From New York the night before last came a handy tutorial about the perils of rushing to doomy judgement. In June, the priestly wiseacres of sporting punditry read the last rites over Rafael Nadal’s stellar career after his Wimbledon defeat to a man, Steve Darcis, certain never to bolster the sparse ranks of household-name Belgians. Nadal might win another French Open or two on the forgiving red clay, the received wisdom held, but his knees were so crocked that he would never be a contender on hard courts again.

On Monday, the resurgent Mallorcan bull gored Novak Djokovic to perdition over four scintillating sets to win his second US Open. With his 13th Grand Slam title trousered, the amended assumption is that he will surpass Roger Federer’s record of 17, and supplant the Fed as tennis’s GOAT (Greatest Of All Time). Either he is the Lazarus of Flushing Meadows, or rumours of his demise were exaggerated.

You would not care to overdo the comparison, because the Spaniard (off court) is both a modest and endearing man and a champion for the ages, but this startling volte face in his fortunes slightly puts me in mind of George Osborne. His future was also agreed to be behind him as recently as June, and on Monday the Chancellor was more swaggery than ever (some achievement recalling those Regency fop-meets-Modern-Romantic Bullingdon snaps) as he talked up the unexpectedly quick and potent recovery of the British economy.

It is far too early, as a leader in this newspaper stated yesterday, to confuse his braggadocio with firm fact. He may believe that the alleged success of his austerity regime allows him to bestride the stage like a colossus, but the shadow Chancellor insists that he bestrides it like a colostomy bag. Mr Obsorne, posited Ed Balls in another newspaper yesterday, is full of crap.

I paraphrase him for succinctness. What he actually wrote is that the Chancellor’s economic plan has failed; that the rise in prices continues to outpace that in earnings; that had Mr Osborne adhered to his own more Keynsian strictures, the economy would have sustained the growth bequeathed to him by Alistair Darling (whom he absentmindedly forgot to mention by name), rather than stagnating for three years; and that it would be foolish to take for granted that this stronger than anticipated growth will continue.

Two observations spring to mind. One is that he may well be correct about the first three of those points. The other is that unless he is also right about the fourth – unless, in other words this seemingly verdant oasis of recovery proves to be a mirage – it could not matter less whether he is right about the other three. Only a swift reversal of the economic improvement can save him now. Without that, he is inescapably trapped in the hideous position of having to make the counterfactual argument that in the alternate time line in which his Keynsian path was followed, Britain has already entered the land of milk and honey, and you do not win general election majorities with one of those.

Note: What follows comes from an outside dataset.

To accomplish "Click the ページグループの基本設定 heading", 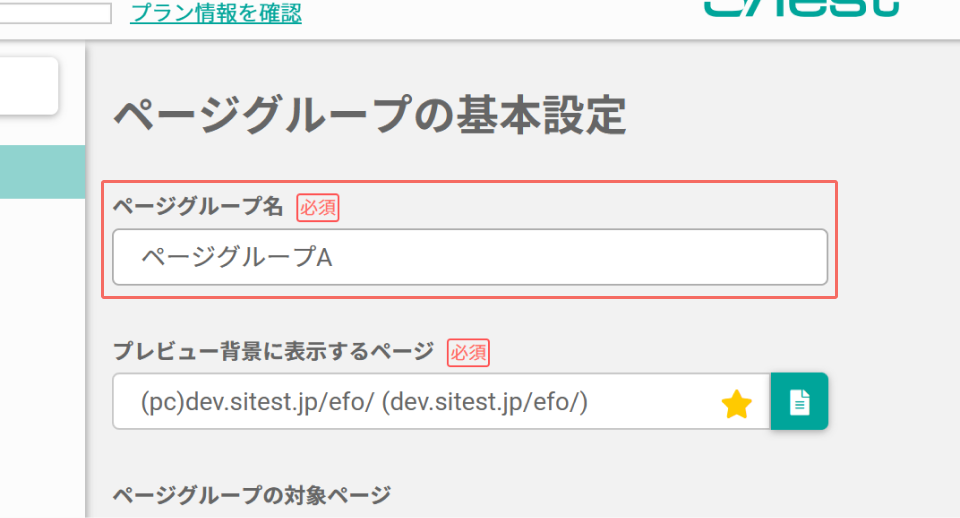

Mr Balls’s frustration that being right about everything brings him no credit is intolerable. He is also right in arguing that what ministers routinely describe as “Labour’s recession” was no such thing, and that the slump was a global calamity beyond the control of any government, but again all that counts is the perception. The public has concluded that Labour’s borrowing, comfortably sustainable though it was in the pre-Armageddon conditions, was the bad guy.

So it is that he finds himself cast, possibly against type, as the ranting madman on the top deck of the bus. As he assails the other passengers with increasingly shrill declarations of what he knows to be the truth, he becomes ever more desperate (the adjective he projected on to Mr Osborne’s performance of Monday) as they embarrassedly bury their heads in the crossword.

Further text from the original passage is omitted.